AIM OF THE EXERCISE = Please transcribe only the lines that run from the line bearing "The image size is (373, 219)." to the end of the entries, keeping both end lines. Skip the pictures.

EXERCISE INPUTS Start Marker

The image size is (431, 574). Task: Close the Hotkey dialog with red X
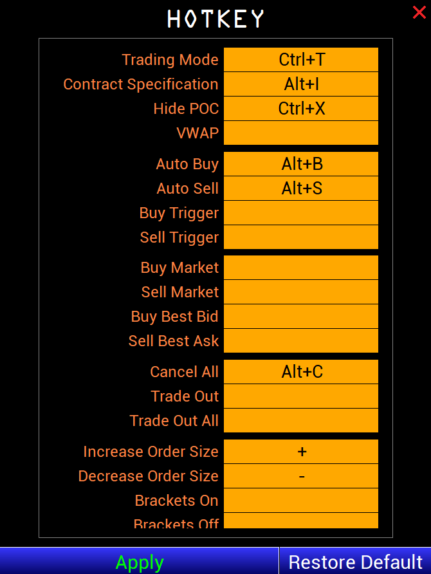tap(419, 12)
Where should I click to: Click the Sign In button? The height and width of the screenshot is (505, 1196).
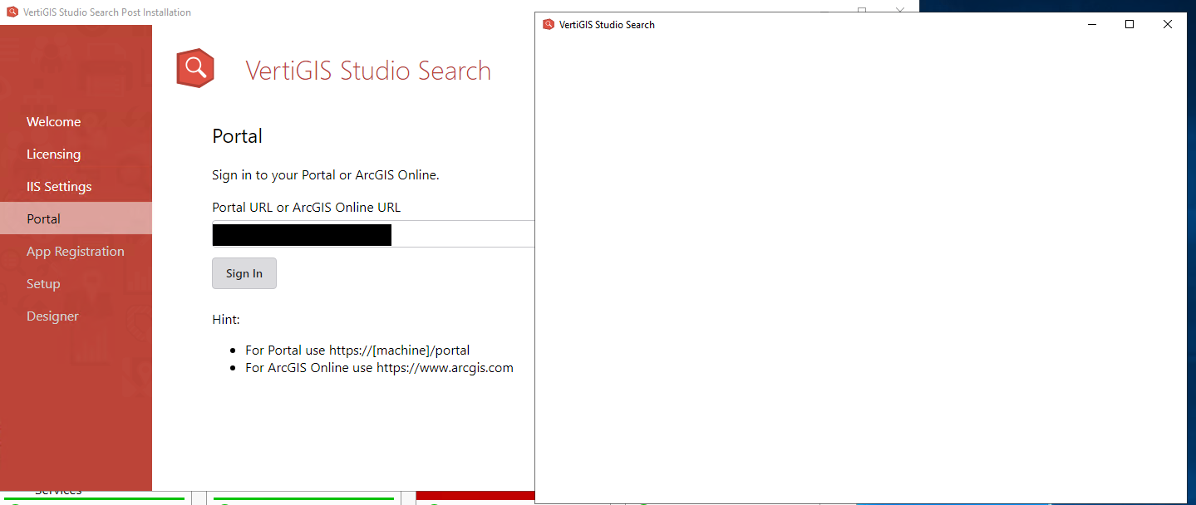[244, 272]
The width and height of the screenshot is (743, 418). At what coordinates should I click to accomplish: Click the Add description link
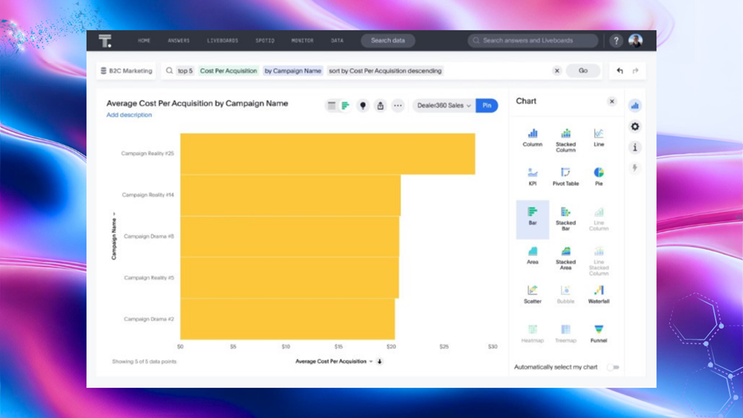[x=129, y=115]
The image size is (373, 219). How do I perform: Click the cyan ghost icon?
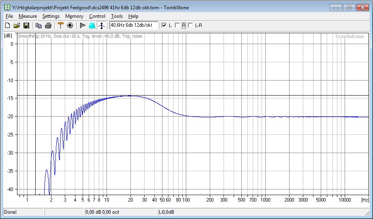92,26
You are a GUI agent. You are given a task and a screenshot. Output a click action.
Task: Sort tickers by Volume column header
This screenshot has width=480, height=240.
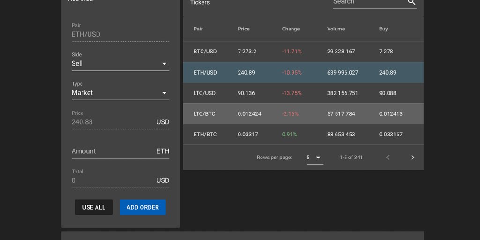[x=336, y=29]
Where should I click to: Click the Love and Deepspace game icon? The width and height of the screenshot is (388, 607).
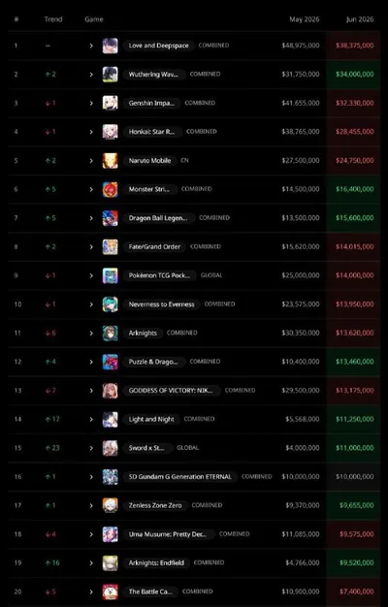point(111,46)
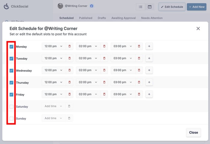Add a new time slot for Monday
210x144 pixels.
[149, 46]
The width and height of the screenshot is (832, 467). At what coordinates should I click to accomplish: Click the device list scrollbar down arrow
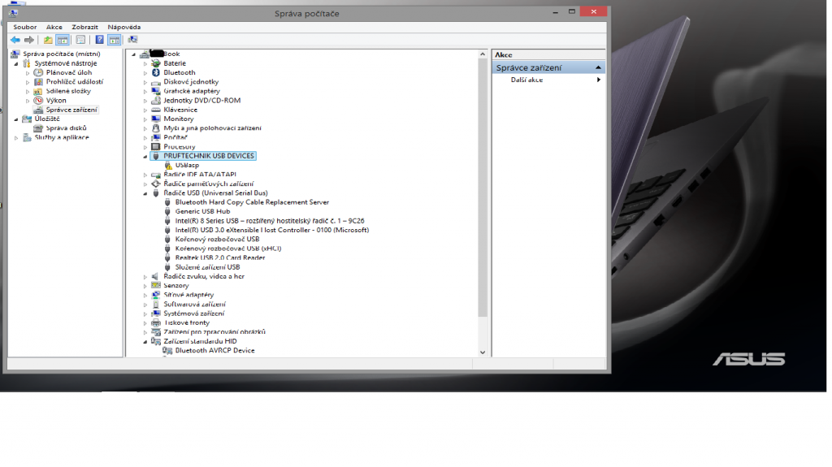click(483, 352)
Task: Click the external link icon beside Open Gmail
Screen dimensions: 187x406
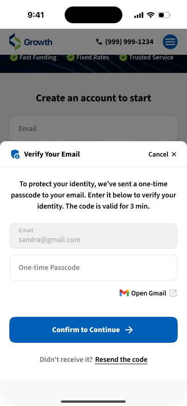Action: coord(173,293)
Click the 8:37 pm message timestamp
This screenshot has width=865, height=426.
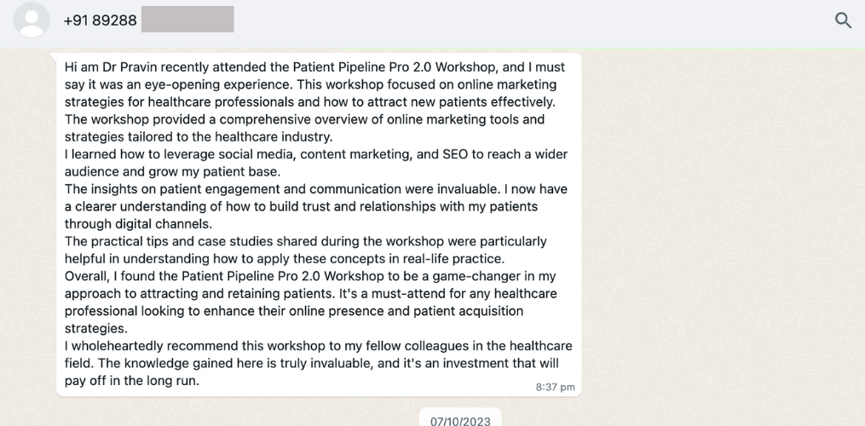tap(555, 387)
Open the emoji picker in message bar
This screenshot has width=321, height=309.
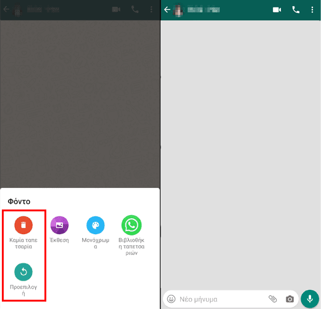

EXERCISE INPUTS End Marker

REPLY =
The image size is (373, 219). How do I perform: Click the cyan ghost icon?
92,26
You are a GUI agent. You are given a task and a screenshot. Output a click action.
Task: Sort tickers by Volume column header
This screenshot has width=480, height=240.
[x=336, y=29]
Where should I click to: Click the Love and Deepspace game icon? The width and height of the screenshot is (388, 607).
point(111,46)
Add a new time slot for Monday
210x144 pixels.
[149, 46]
The width and height of the screenshot is (832, 467). At what coordinates should I click to accomplish: Click the device list scrollbar down arrow
click(483, 352)
Task: Click the external link icon beside Open Gmail
Screen dimensions: 187x406
Action: coord(173,293)
Click the 8:37 pm message timestamp
This screenshot has width=865, height=426.
tap(555, 387)
Open the emoji picker in message bar
This screenshot has width=321, height=309.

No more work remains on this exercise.